Taliban close in on Kabul as US ramps up Afghan evacuations
The Afghan Taliban tightened their territorial stranglehold around Kabul on Aug. 14, as refugees from the insurgents’ relentless offensive flooded the capital and U.S. Marines returned to oversee emergency evacuations from Afghanistan.
With the country’s second-and third-largest cities having fallen into Taliban hands, Kabul has effectively become the besieged, last stand for government forces who have offered little or no resistance elsewhere.
Insurgent fighters are now camped just 50 kilometers (30 miles) away, leaving the United States and other countries scrambling to airlift their nationals out of Kabul ahead of a feared all-out assault.
Heaving fighting was also reported around Mazar-i-Sharif, an isolated holdout in the north where warlord and former vice president Abdul Rashid Dostum had gathered his virulently anti-Taliban militia.
The only other cities of any significance not to be taken yet were Jalalabad, Gardez and Khost - Pashtun-dominated and unlikely to offer much resistance now.
In Kabul, U.S. embassy staff were ordered to begin shredding and burning sensitive material, as the first American troops from a planned 3,000-strong re-deployment started arriving to secure the airport and oversee evacuations.
A host of European countries - including Britain, Germany, Denmark and Spain - all announced the withdrawal of personnel from their respective embassies on Aug. 13.
For Kabul residents and the tens of thousands who have sought refuge there in recent weeks, the overwhelming mood was one of confusion and fear.
Muzhda, 35, a single woman who arrived in the capital with her two sisters after fleeing nearby Parwan, said she was terrified for the future.
"I am crying day and night," she told AFP
"I have turned down marriage proposals in the past... If the Taliban come and force me to marry, I will commit suicide."
U.N. Secretary-General Antonio Guterres said he was "deeply disturbed" by accounts of poor treatment of women in areas seized by the Taliban, who imposed an ultra-austere brand of Islam on Afghanistan during their 1996-2001 rule.
"It is particularly horrifying and heartbreaking to see reports of the hard-won rights of Afghan girls and women being ripped away," Guterres said.
The scale and speed of the Taliban advance have shocked Afghans and the U.S.-led alliance that poured billions into the country after toppling the Taliban in the wake of the September 11 attacks nearly 20 years ago.
Days before a final U.S. withdrawal ordered by President Joe Biden, individual Afghan soldiers, units and even whole divisions have surrendered - handing the insurgents even more vehicles and military hardware to fuel their lightning advance.
Despite the frantic evacuation efforts, the Biden administration continues to insist that a complete Taliban takeover is not inevitable.
"Kabul is not right now in an imminent threat environment," Pentagon spokesman John Kirby said on Aug. 13, while acknowledging that Taliban fighters were "trying to isolate" the city.
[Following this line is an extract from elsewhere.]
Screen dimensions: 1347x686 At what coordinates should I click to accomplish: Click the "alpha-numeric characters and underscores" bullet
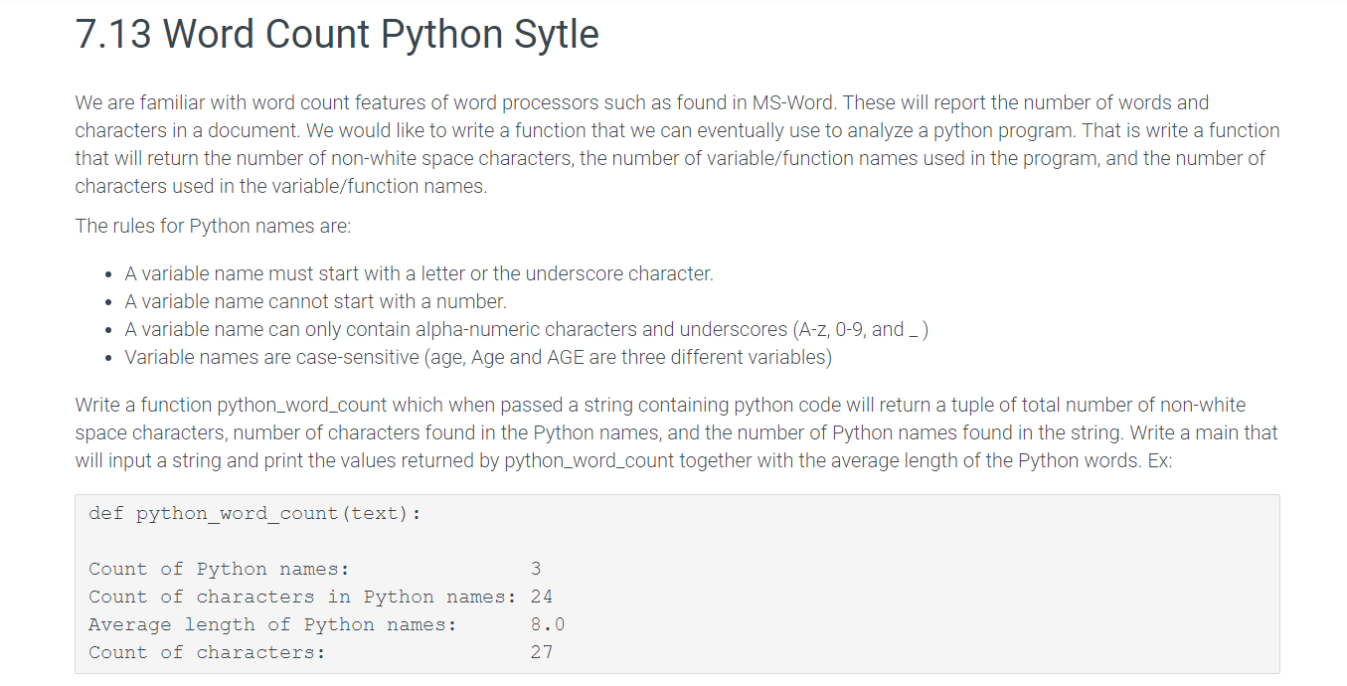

The Taliban offensive has accelerated in recent days, with the capture of Herat in the north and, just hours later, the seizure of Kandahar - the group’s spiritual heartland in the south.
Kandahar resident Abdul Nafi told AFP the city was calm after government forces abandoned it for the sanctuary of military facilities outside, where they were negotiating terms of surrender.
"I came out this morning, I saw Taliban white flags in most squares of the city," he said.
Pro-Taliban social media accounts have boasted of the vast spoils of war captured by the insurgents - posting photos of armoured vehicles, heavy weapons, and even a drone seized from abandoned military bases.
In Herat, the Taliban captured long-time strongman Ismail Khan, who helped lead the defense of the provincial capital along with his militia fighters.
Pul-e-Alam, capital of Logar province, was the latest city to fall on Aug. 13, putting the Taliban within striking distance of Kabul.
Helicopters flitted back and forth between Kabul’s airport and the sprawling U.S. diplomatic compound in the heavily fortified Green Zone - 46 years after choppers evacuated Americans from Saigon, signalling the end of the Vietnam War.
The U.S.-led evacuation is focused on thousands of people, including embassy employees, and Afghans and their families who fear retribution for working as interpreters or in other support roles for the United States.
Pentagon spokesman Kirby said that most of the troops shepherding the evacuation would be in place by Aug. 15 and "will be able to move thousands per day" out of Afghanistan.
"Capacity is not going to be a problem," he said.